Of course, Congress had ample time to act before the Bostock case but failed to do it. Whether this was a failure of conviction or a failure of moral courage isn’t clear. Either way, the result is the same.
Of course, in his Bostock opinion, Gorsuch did claim to be “deeply concerned with preserving the promise of the free exercise of religion enshrined in our Constitution.” Unfortunately, that’s a nice but meaningless sentiment given the erosion of religious freedom since Obergefell and his rewriting of the Civil Rights Act last week.
Some, such as David French, have pointed to potential safeguards for religious freedom, like the First Amendment, the Religious Freedom Restoration Act, and even “provisions in Title VII itself [which] provide limited religious liberty protections.” There are also a series of cases on the court’s docket that could, as French suggests, dramatically increase “the number of employees at colleges, schools, and other religious institutions who are left outside the scope of Title VII.” And there’s still the possibility the Court would balance Bostock by overturning state and local laws that require religious nonprofits such as foster care and adoption agencies to violate their religious beliefs.
Unfortunately, even if every one of those things happens, which is far from certain, only religious institutions would likely be protected, and great harm would still be done to the concept of religious freedom in at least three ways.

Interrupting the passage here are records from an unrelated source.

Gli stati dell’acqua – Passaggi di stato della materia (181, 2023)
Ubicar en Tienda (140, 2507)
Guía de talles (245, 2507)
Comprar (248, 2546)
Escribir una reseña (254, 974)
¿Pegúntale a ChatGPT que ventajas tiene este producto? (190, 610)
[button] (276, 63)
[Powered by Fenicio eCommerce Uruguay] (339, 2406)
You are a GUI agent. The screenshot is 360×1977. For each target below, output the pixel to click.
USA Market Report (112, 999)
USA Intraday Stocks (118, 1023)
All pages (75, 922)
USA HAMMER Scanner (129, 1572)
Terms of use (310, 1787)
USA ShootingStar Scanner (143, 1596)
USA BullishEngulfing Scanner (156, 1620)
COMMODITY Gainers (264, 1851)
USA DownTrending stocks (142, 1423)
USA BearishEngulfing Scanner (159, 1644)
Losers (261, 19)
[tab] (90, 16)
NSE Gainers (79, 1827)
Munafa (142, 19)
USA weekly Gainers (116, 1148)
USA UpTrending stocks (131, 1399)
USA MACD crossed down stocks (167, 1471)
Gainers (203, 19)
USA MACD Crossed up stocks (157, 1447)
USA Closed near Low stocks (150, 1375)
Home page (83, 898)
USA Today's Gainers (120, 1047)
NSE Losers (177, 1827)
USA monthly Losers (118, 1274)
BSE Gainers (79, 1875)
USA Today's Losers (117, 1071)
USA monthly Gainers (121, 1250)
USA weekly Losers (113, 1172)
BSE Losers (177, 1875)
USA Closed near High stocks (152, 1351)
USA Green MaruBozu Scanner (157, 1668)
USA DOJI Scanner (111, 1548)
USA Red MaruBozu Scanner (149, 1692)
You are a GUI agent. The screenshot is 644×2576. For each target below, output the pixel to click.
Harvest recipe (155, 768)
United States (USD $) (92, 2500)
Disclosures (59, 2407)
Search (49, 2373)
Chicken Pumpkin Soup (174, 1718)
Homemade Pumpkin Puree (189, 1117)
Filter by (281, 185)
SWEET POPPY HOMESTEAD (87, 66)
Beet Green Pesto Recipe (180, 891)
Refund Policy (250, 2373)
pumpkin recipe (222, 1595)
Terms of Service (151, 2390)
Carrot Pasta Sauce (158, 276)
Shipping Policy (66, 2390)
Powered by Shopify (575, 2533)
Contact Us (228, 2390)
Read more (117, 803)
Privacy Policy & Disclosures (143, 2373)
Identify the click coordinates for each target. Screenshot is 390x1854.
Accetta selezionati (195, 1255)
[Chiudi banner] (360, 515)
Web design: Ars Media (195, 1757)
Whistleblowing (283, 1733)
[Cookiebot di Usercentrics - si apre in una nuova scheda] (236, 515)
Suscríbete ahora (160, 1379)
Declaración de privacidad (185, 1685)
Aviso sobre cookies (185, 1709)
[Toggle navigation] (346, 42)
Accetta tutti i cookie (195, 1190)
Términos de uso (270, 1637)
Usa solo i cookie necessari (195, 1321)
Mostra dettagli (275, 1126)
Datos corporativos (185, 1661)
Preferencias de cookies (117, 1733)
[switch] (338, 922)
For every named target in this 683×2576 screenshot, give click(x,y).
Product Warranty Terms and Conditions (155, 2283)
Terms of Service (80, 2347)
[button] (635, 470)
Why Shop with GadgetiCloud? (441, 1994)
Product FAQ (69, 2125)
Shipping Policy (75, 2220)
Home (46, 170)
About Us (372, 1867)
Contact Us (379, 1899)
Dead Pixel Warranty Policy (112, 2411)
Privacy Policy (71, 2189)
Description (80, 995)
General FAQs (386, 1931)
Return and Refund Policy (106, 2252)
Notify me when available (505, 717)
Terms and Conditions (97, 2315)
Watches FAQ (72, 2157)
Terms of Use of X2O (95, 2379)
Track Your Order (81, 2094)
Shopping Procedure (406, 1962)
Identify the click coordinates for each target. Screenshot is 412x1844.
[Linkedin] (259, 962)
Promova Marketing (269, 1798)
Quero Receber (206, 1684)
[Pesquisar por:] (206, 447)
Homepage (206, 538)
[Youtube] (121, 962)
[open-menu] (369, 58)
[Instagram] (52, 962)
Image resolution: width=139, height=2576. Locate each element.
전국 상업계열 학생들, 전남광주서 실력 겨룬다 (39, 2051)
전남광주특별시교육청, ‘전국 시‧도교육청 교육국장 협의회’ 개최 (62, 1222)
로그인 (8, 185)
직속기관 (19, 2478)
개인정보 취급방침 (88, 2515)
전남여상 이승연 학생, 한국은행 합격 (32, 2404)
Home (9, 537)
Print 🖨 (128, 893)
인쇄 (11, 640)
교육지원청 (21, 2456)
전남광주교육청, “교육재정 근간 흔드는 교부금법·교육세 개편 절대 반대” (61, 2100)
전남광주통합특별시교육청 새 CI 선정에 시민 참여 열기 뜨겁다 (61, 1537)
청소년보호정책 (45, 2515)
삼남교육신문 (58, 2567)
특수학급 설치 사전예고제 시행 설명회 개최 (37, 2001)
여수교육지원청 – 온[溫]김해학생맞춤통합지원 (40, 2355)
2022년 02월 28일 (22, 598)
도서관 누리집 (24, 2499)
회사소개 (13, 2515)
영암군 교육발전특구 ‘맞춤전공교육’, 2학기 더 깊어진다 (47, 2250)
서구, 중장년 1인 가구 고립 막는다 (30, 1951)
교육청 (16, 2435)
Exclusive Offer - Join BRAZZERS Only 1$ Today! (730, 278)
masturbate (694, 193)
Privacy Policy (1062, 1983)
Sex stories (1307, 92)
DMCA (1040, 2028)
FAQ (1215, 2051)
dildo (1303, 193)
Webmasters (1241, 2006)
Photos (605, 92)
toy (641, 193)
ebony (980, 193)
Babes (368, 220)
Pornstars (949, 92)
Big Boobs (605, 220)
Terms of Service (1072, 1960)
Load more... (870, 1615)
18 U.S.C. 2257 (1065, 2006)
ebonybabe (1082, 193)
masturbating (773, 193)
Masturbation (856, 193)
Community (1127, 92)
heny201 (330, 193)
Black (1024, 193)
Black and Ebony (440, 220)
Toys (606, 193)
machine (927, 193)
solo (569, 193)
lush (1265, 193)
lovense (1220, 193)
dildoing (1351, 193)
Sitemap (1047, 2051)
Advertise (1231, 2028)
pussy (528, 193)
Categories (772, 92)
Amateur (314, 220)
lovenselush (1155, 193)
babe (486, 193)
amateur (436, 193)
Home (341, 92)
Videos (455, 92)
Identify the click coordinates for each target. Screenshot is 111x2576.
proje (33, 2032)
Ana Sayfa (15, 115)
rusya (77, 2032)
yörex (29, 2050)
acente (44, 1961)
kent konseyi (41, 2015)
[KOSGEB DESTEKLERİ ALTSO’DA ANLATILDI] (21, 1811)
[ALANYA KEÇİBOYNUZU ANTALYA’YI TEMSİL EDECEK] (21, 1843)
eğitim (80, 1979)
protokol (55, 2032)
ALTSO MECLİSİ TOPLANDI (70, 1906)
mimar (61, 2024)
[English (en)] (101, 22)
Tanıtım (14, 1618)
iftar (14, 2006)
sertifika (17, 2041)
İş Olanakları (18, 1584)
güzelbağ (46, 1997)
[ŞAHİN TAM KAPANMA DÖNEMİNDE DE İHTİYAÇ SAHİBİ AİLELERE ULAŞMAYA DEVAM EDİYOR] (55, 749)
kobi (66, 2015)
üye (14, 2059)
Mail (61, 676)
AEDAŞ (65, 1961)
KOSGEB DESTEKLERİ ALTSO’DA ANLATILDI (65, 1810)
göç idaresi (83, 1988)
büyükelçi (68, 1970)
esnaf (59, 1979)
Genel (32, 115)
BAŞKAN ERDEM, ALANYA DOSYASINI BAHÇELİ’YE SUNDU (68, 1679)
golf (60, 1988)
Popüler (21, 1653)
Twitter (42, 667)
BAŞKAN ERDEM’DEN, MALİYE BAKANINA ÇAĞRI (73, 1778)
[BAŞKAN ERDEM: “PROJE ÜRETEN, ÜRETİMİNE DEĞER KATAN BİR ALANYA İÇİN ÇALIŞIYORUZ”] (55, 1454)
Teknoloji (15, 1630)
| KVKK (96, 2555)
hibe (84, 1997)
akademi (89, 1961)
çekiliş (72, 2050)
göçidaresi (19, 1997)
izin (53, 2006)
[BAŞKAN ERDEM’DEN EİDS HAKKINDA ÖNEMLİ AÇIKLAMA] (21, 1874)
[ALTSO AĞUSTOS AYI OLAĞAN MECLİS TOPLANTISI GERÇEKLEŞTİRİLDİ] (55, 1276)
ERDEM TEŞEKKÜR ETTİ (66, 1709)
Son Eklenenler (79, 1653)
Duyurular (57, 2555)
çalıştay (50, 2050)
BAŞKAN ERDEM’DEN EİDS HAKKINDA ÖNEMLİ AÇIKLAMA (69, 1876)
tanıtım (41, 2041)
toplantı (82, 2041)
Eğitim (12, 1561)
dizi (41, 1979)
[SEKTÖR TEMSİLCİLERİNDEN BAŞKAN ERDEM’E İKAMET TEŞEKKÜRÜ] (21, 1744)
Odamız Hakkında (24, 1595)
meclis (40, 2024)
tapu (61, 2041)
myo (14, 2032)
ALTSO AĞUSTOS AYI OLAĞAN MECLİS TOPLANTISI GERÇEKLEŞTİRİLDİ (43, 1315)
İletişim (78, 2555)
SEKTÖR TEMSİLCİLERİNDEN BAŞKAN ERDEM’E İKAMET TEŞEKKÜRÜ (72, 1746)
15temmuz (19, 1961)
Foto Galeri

First, business owners and employers with religious convictions, people like Jack Phillips, would be robbed of much of their 1st Amendment rights. The religious freedom they, too, should enjoy would be neutered down to a privatized freedom of worship.
Second, the government would have to decide which organizations or institutions are religious and which are not. If we learned anything from the HHS mandate debacle, when institutions that served the public or were too large were not considered religious, it’s that we don’t want that.
Finally, by siding with the gay and transgender plaintiffs, the Court majority has already put millennia-old objections to same-sex relationships and gender subjectivity into the same category as antisemitism and racism: a kind of bigotry ostracized from cultural influence.
So, yes, the ground beneath our feet has shifted. Fortunately, there’s a Psalm for that: “Therefore we will not fear, though the earth should change, though the mountains shake in the heart of the sea; though its waters roar and foam, though the mountains tremble with its tumult.”